Le Royaume-Uni n’est en effet pas actionnaire de BAE Systems et n’intervient pas dans la vie quotidienne de l’entreprise. Le gouvernement se contente d’exercer en cas de besoin une action spécifique destinée à protéger les intérêts nationaux ou à encourager la conclusion de grands contrats d’armement à l’étranger.

“Des interférences de la part des Etats ont causé des problèmes chez EADS et Airbus dans le passé et c’est ce genre d’ingérence qui a empêché EADS de devenir le leader mondial qu’il pourrait être”, estime M. Wallace.

“Le Royaume-Uni ne devrait donner son feu vert à l’opération que si la France et l’Allemagne se défont de leur participation, et laissent l’entreprise agir librement. Sinon, on court le risque d’interférences politiques et également de problèmes avec les concurrents américains”, explique M. Wallace.

Le thème de la relation avec les Etats-Unis est au coeur des inquiétudes des conservateurs, le parti du Premier ministre David Cameron, dont une partie se montre volontiers eurosceptique.

“Je m’inquiète concernant nos échanges d’informations avec les Américains. Nous sommes unis étroitement avec eux sur les sous-marins nucléaires et je les imagine mal se réjouir” d’une menace de dilution des règles de confidentialité anglo-américaine, a ainsi déclaré Lord West, ancien chef d’Etat major de la Marine, dans le quotidien The Times.

photo_1348388688245-1-1.jpg
EADS et BAE Systems (Photo : Christof Stache)

Le ministère de la Défense britannique aurait ainsi posé comme condition à son feu vert au rapprochement l’adoption de garanties pour pérenniser les relations préexistantes dans le domaine de la dissuasion nucléaire, sur laquelle le Royaume-Uni collabore étroitement avec les Etats-Unis.

Les sous-marins nucléaires lanceurs d’engins (SNLE) britanniques sont équipés de missiles balistiques Trident, fabriqués par l’américain Lockheed Martin.

De même, BAE est fortement impliquée dans le très important programme américain d’avion de combat F-35.

Le groupe britannique est aussi le premier fournisseur étranger du Pentagone et, même si les budgets de la défense déclinent outre-Atlantique, les Britanniques aimeraient conserver cette relation industrielle privilégiée, déclinaison de la “relation spéciale” entre les deux pays sur le plan politique.

Or, la fusion envisagée pourrait compliquer les choses, selon des experts.
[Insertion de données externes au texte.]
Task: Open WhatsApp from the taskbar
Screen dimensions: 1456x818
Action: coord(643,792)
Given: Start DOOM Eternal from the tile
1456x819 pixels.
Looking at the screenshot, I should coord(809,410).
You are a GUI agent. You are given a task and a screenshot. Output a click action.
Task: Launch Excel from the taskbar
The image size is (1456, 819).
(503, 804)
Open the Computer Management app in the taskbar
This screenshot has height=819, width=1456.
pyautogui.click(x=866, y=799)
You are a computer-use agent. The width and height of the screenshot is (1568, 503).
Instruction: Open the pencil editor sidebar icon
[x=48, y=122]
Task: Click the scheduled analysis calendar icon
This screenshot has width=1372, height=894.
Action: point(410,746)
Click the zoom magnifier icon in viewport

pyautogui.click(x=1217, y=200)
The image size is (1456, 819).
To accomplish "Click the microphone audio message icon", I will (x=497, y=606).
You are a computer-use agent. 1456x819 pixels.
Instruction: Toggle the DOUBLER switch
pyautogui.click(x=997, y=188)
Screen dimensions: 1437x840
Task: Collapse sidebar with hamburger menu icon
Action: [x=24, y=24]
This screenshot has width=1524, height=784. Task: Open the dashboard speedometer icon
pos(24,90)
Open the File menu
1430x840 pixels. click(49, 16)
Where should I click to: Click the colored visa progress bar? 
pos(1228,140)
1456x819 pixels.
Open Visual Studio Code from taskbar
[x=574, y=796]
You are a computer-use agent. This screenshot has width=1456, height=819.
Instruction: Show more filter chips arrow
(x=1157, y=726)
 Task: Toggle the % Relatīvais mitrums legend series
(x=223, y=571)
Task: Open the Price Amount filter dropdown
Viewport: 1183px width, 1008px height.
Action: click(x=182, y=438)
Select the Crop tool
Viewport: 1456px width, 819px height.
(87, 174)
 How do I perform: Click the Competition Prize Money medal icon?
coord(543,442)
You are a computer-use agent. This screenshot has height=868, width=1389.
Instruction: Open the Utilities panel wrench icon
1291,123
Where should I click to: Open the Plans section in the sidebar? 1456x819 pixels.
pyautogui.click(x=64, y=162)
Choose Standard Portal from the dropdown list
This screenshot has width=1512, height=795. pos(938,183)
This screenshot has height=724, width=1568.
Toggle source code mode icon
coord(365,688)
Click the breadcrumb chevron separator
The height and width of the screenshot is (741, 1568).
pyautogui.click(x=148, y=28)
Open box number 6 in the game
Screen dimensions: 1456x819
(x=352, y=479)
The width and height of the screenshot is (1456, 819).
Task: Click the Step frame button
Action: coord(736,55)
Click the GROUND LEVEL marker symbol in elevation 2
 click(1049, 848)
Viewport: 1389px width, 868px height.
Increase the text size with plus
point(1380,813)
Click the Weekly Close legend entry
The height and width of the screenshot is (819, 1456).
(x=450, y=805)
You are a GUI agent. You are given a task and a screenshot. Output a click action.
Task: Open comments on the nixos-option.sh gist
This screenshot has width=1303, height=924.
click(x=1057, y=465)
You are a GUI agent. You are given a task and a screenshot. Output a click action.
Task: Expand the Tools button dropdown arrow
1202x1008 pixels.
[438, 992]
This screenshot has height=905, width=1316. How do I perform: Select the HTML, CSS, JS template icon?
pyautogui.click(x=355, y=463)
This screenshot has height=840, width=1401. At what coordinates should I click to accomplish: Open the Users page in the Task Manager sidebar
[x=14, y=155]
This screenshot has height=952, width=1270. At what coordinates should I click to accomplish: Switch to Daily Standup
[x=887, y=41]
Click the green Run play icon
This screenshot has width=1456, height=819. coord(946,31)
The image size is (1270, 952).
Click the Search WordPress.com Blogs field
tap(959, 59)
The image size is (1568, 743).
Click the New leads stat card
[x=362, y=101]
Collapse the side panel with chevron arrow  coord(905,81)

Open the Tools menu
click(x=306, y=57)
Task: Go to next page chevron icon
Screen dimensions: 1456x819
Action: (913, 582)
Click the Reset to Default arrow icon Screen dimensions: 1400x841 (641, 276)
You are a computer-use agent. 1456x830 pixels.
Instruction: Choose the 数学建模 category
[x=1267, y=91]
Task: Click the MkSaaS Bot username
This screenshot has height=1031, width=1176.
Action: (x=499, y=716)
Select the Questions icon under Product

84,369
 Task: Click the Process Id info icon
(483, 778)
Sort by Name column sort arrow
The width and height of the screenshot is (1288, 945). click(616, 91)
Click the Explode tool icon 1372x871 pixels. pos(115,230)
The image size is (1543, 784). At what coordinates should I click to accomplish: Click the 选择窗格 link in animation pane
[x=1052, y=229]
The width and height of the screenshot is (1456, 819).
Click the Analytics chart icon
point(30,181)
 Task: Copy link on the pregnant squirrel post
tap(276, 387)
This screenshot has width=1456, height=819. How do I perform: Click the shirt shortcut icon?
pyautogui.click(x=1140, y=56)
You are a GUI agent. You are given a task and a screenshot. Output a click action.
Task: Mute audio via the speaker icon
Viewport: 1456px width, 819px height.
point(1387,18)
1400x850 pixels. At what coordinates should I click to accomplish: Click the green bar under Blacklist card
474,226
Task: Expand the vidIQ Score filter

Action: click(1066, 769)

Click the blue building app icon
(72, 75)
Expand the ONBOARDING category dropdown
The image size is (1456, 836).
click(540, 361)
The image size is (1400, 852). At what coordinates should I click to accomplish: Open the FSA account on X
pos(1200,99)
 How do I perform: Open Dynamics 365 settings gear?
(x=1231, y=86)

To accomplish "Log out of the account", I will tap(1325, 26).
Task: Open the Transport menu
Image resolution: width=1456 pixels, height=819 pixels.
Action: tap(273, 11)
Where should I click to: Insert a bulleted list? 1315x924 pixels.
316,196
“Je ne suis pas certain qu’une entreprise franco-allemande serait autorisée à détenir une filiale comme par exemple celle que possède BAE dans l’électronique de défense” aux Etats-Unis, estime ainsi Richard Aboulafia, analyste du cabinet américain Teal Group.

Quant au nucléaire, le Royaume-Uni pourrait bien “sanctuariser” cette activité, avec des garde-fous garantissant que Français et Allemands n’y aient aucun aucun accès. C’est déjà ce qui se passe pour le missile nucléaire français M51, construit par une filiale d’EADS mais sous supervision exclusivement française.

Mais cela risque de compliquer un peu plus la vie du futur groupe.

“Plus chaque pays cherche à définir ses intérêts stratégiques, moins l’entreprise aura de flexibilité. Or une société doit avoir la liberté de rationaliser ses opérations et de faire circuler la technologie entre ses différentes filiales”, observe M. Aboulafia.